Items from a dataset:
◆ ◆ ◆ ◆
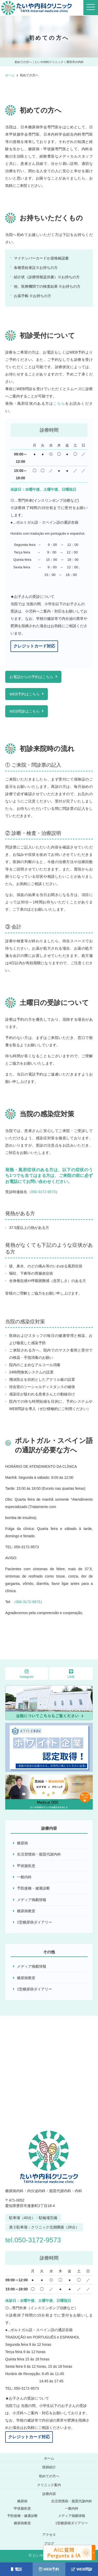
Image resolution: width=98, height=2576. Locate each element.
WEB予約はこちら (24, 694)
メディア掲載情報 (31, 1900)
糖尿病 (22, 1843)
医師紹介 (49, 2467)
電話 (16, 2569)
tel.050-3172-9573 (33, 2240)
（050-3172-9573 (41, 1192)
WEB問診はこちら (24, 711)
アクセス (49, 2535)
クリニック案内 (49, 2485)
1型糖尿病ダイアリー (34, 1922)
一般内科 (24, 1877)
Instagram (26, 1674)
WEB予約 (49, 2569)
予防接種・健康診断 (33, 1888)
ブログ (49, 2543)
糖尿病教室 (26, 1911)
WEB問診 (82, 2569)
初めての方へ (49, 2476)
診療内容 (49, 2494)
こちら (59, 403)
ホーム (49, 2458)
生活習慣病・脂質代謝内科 (39, 1854)
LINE (71, 1674)
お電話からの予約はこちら (31, 677)
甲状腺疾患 (26, 1866)
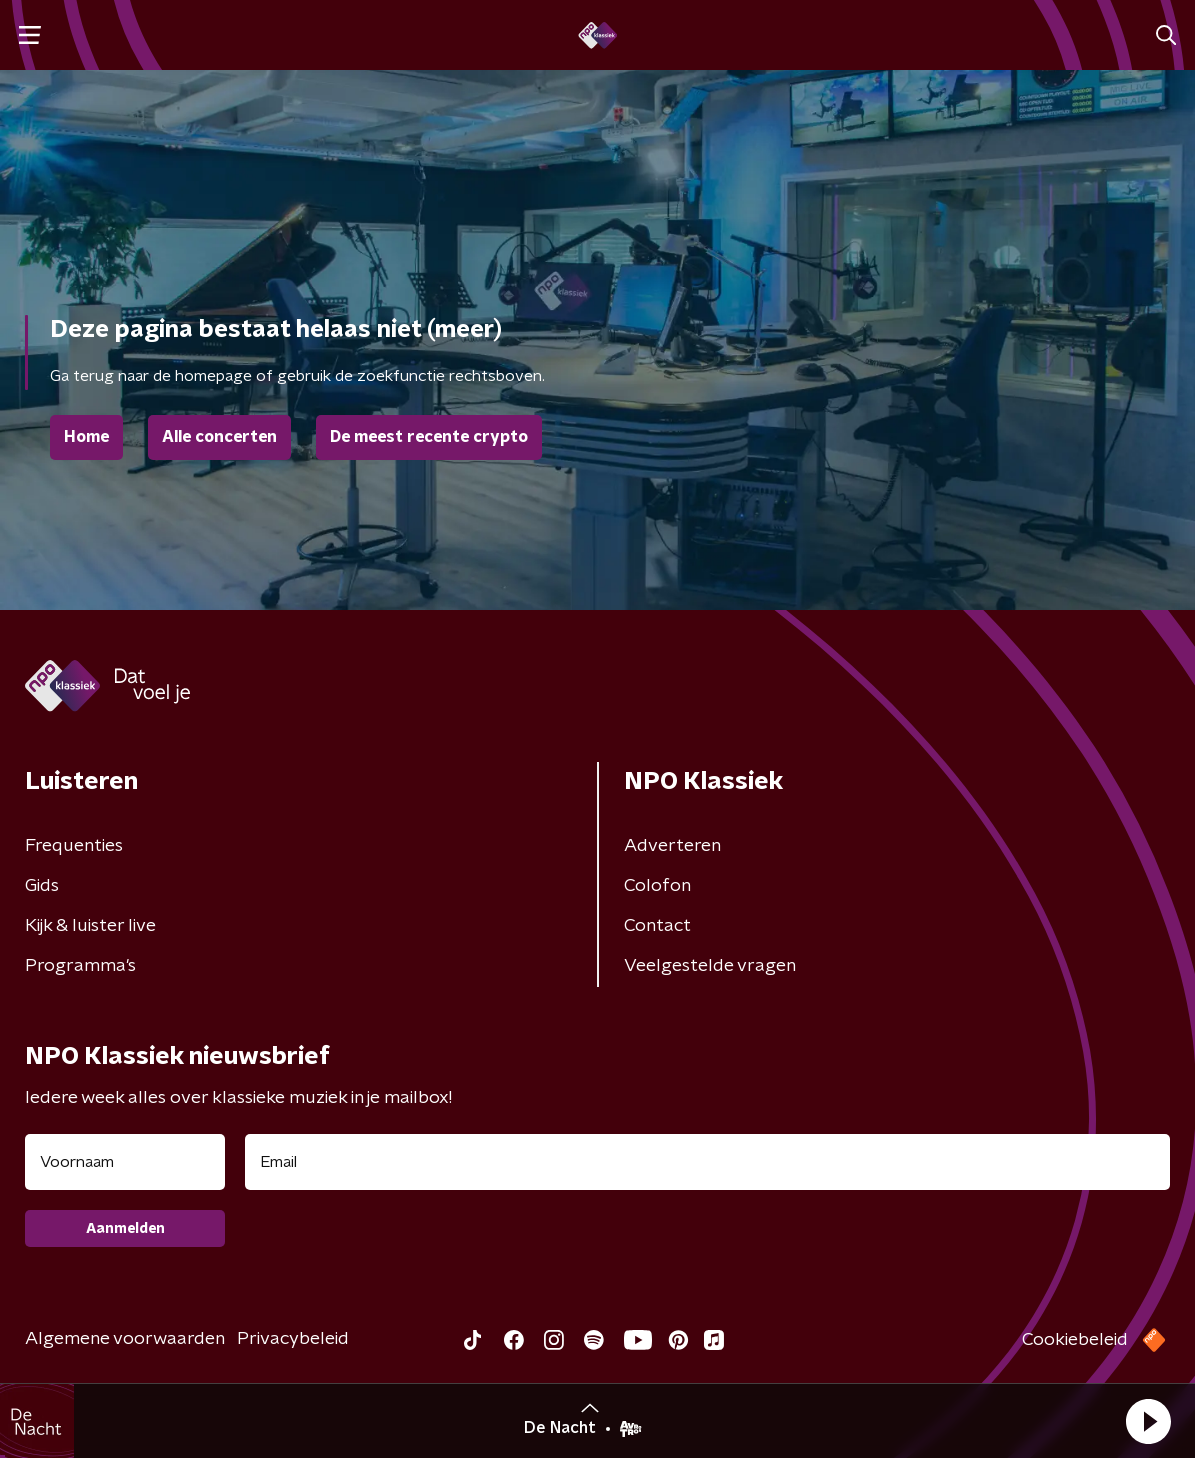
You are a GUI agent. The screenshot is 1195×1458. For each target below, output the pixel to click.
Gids (42, 886)
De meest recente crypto (429, 437)
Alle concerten (219, 437)
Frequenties (74, 846)
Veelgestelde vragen (710, 966)
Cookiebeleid (1075, 1340)
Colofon (657, 886)
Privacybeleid (293, 1339)
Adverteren (672, 846)
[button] (1148, 1421)
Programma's (80, 966)
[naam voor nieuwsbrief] (125, 1162)
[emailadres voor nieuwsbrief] (707, 1162)
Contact (657, 926)
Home (86, 437)
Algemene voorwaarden (125, 1339)
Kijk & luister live (90, 926)
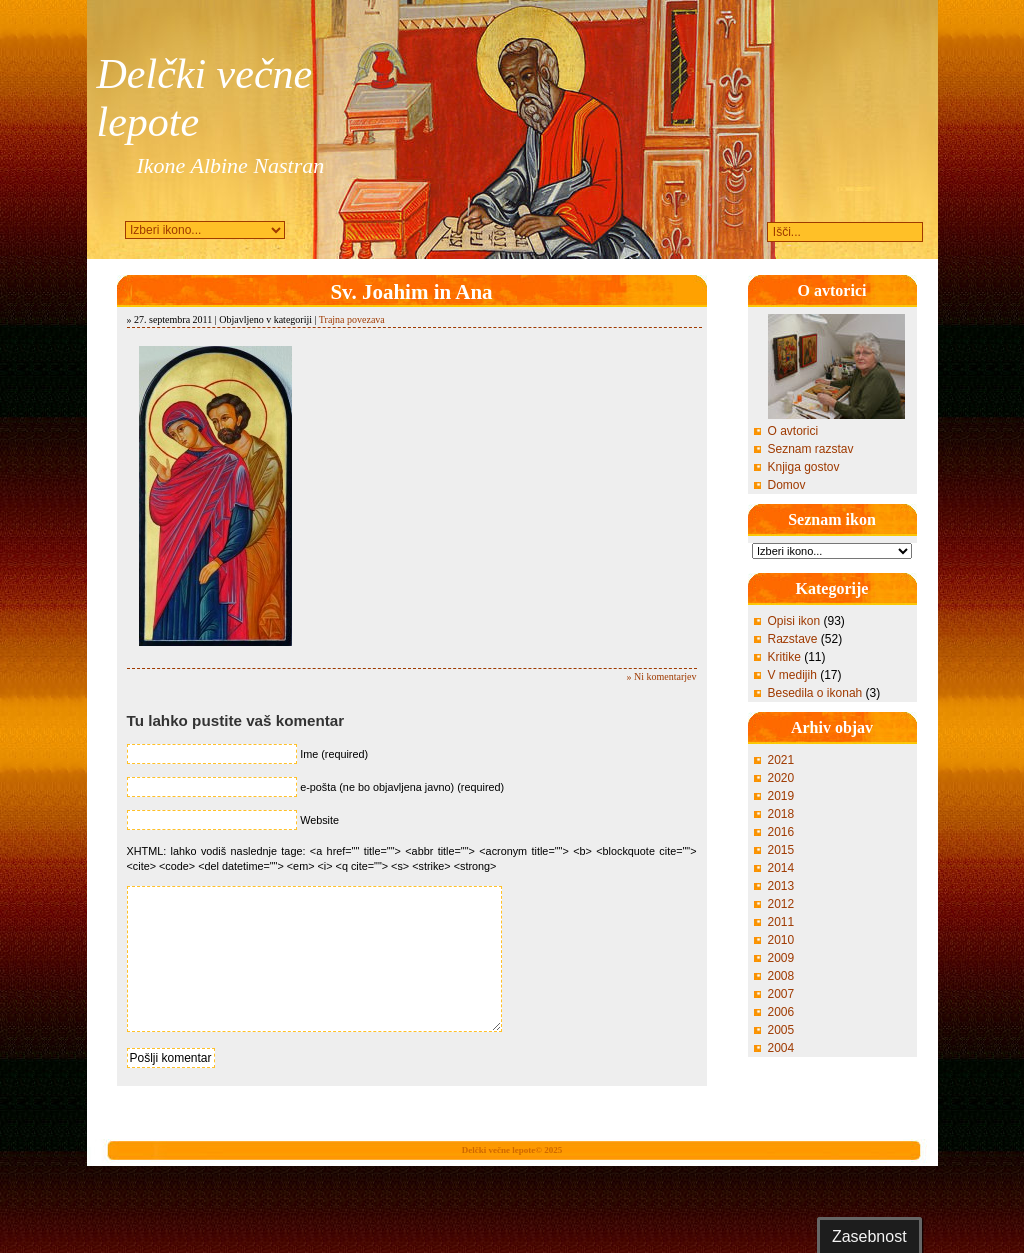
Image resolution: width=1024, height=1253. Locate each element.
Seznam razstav (811, 449)
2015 (781, 850)
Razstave (793, 639)
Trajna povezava (352, 319)
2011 (781, 922)
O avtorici (793, 431)
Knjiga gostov (804, 467)
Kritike (784, 657)
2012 (781, 904)
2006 (781, 1012)
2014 (781, 868)
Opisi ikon (794, 621)
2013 (781, 886)
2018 (781, 814)
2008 (781, 976)
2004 (781, 1048)
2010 (781, 940)
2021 (781, 760)
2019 (781, 796)
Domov (787, 485)
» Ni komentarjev (662, 676)
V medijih (792, 675)
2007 (781, 994)
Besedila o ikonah (815, 693)
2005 (781, 1030)
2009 (781, 958)
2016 (781, 832)
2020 (781, 778)
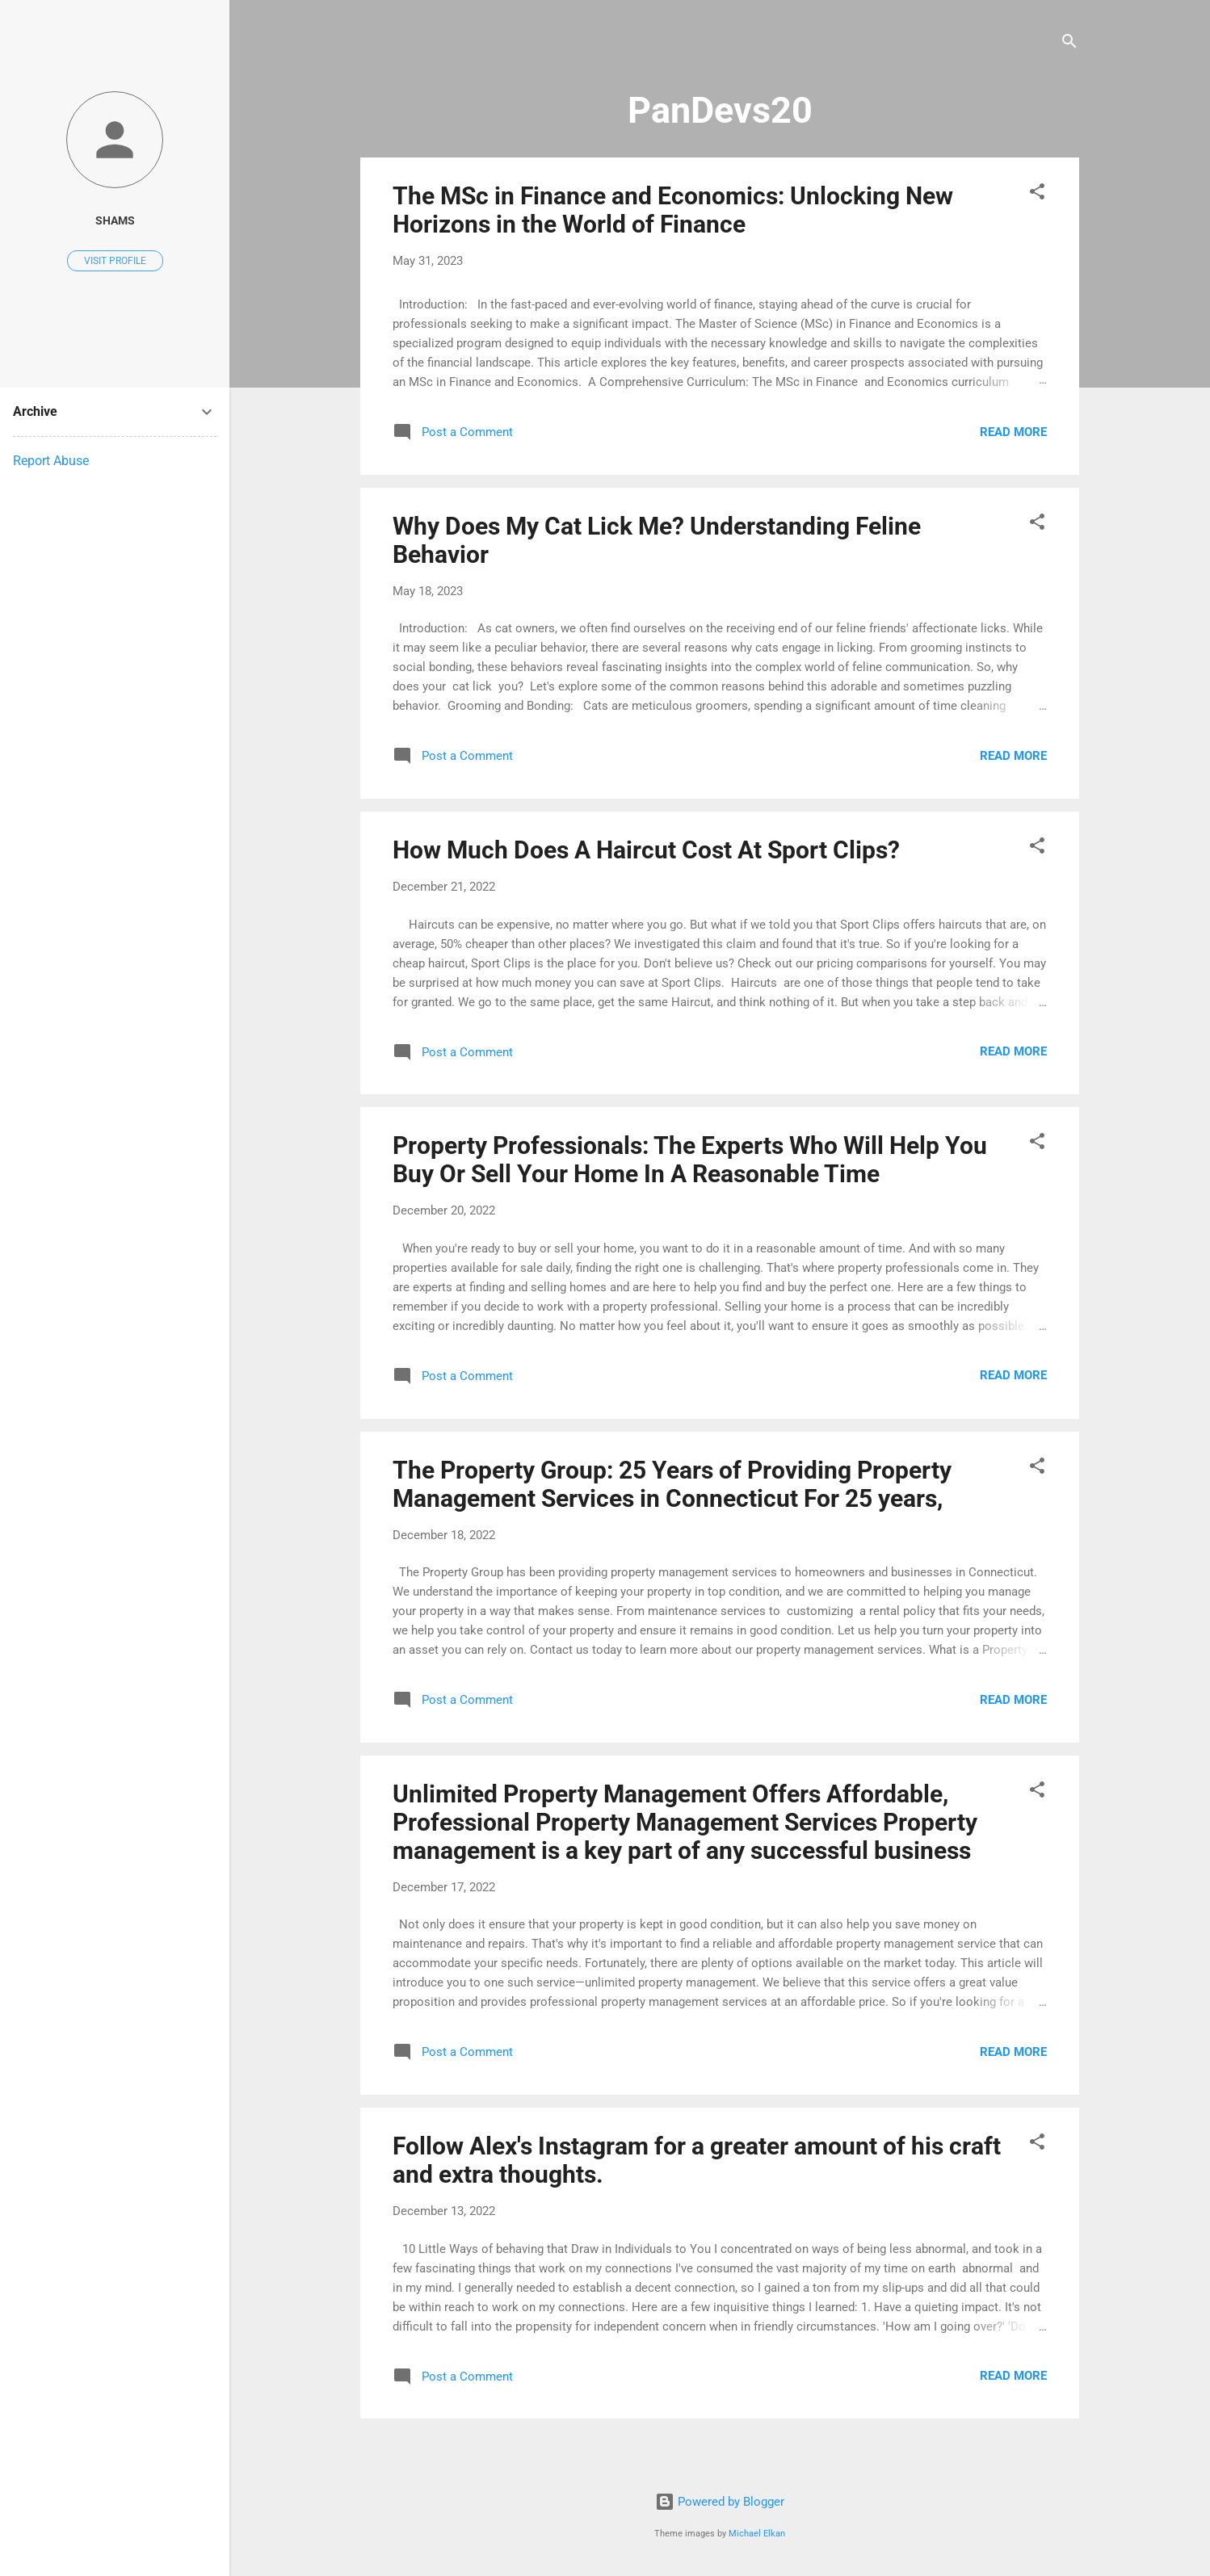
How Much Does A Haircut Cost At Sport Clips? (646, 850)
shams (115, 220)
◆ ◆ ◆ ◆
#### [EXERCISE DIRECTIONS]
Return the lines exactly as they appear, starting at the line that contains "2008 (781, 976)" and ending at the final line, with both ends included. Leave the pictures out of your answer.

#### [RESPONSE]
2008 (781, 976)
2004 (781, 1048)
2010 (781, 940)
2021 (781, 760)
2019 (781, 796)
Domov (787, 485)
» Ni komentarjev (662, 676)
V medijih (792, 675)
2007 (781, 994)
Besedila o ikonah (815, 693)
2005 (781, 1030)
2009 (781, 958)
2016 (781, 832)
2020 (781, 778)
How Much Does A Haircut Cost At Sport Clips? (646, 850)
shams (115, 220)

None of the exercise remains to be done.